GST-tacotron
Reproducing:
Style Tokens: Unsupervised Style Modeling, Control and Transfer in End-to-End Speech Synthesis
(https://arxiv.org/pdf/1803.09017.pdf)
Python and Toolkit Version
Python: '3.5.2'
numpy: '1.13.1'
tensorflow: '1.4'
Samples and Pretrained Models
Samples could be found here, where two kind of experiments were conducted:
- Conditioning on reference audio:
- BZ_440K.wav is an inference result from model trained on Blizzard2013 for 440K steps (batch_size=16), the conditioned referecne audio is picked from its testing set.
- LJ_448K.wav is another inference result from model trained on LJ_Speech for 448K steps (batch_size=16), the conditioned referecne audio is also picked from its testing set.
- Combinations of GSTs:
- normal.wav and slow.wav are two inference results from model trained on LJ_Speech, the difference between the two is by picking difference style tokens for style embedding.
- high.wav and low.wav is another pair of example.
Pretrained models on both datasets could be downloaded here.
(md5sum:f50940f500c35457cb3d8f8d041240fe)
Note that the detailed settings are different and listed below:
- pretrained_model_BZ:
- n_fft:1024
- sample_rate: 16000
- pretrained_model_LJ:
- n_fft:2048
- sample_rate: 22050
Steps and Usages
- Data Preprocess:
- Make TFrecords for faster data loading:
- Train the whole network:
- Check log directory and model, summary settings in hyperparams.py
- Run:
python3 train.py
- Evaluation while training:
- (Currently only do evaluation on the first batch_size data)

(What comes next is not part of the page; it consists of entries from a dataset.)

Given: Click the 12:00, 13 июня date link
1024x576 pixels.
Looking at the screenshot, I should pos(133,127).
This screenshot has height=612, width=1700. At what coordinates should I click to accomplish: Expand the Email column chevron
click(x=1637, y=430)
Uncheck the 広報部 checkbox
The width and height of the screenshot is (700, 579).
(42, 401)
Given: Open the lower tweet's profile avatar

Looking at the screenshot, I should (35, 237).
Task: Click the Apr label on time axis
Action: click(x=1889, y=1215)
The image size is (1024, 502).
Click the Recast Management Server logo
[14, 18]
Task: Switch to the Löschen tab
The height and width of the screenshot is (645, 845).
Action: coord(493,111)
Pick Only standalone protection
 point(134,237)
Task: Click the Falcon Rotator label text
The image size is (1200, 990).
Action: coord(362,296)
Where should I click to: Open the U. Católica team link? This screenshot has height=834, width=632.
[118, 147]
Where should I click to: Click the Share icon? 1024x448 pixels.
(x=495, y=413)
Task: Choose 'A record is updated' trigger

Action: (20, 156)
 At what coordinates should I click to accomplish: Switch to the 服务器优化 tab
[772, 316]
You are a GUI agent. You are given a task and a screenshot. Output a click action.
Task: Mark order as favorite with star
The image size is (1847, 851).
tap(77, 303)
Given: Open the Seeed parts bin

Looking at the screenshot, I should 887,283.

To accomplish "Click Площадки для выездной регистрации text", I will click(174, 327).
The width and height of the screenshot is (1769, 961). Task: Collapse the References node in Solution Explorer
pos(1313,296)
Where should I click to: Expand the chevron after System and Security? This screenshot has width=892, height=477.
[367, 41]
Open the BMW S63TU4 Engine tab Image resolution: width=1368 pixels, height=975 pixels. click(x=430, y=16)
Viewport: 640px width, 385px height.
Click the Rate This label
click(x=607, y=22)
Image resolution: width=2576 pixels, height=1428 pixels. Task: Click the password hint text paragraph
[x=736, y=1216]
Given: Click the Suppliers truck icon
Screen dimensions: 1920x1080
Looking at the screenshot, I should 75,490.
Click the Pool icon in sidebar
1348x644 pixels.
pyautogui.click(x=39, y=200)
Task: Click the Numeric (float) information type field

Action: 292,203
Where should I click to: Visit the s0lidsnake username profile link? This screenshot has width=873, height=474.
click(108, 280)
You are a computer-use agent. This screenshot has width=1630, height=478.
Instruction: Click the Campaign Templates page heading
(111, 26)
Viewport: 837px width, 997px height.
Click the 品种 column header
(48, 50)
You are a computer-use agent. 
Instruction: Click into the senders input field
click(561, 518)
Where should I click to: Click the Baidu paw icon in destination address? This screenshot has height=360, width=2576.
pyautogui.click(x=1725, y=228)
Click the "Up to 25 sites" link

- (Decoder RNN are manually "FEED_PREVIOUS" now)
- Run:
python3 eval.py
- Inference:
- Inference input text example format:
0. Welcome to N. T. U. speech lab
- Recognize speech
- Wreck a nice beach
...
Notes
- At experiments 6-1 and 6-2, paper points out that one could SELECT some tokens, scale it and then feed this style embedding into text encoder. But at section 3.2.2, multi-head attention is used and each token is set to be 256/h dim.
If so, at inference time, a selected token should have 256/h dim, but the text encoder should be fused with a 256 dim vector. And also, if one choose to use multi-head attention, then the style embedding will become some vectors'(which is the attention result of each head) concatenation passing through a linear network rather than GST's weighed sum. I do not really understand that if this is the case, can one simply SELECT some GST's combination to represent style embedding or not.
- Input phone seqs did not give better results or faster convergence speed.
- Dynamic bucketing with feed_previous decoder RNN seems not possible?
(tf.split, tf.unstack, tf.shape, get_shape().as_list(), slicing... not seems
to work)
TODO
- [x] Find an adequate dataset (Blizzard 2013)
- [x] (Failed) Implement feed_previous function in decoder RNN
- [x] Input phone seqs instead of character seqs
- [ ] WaveNet vocoder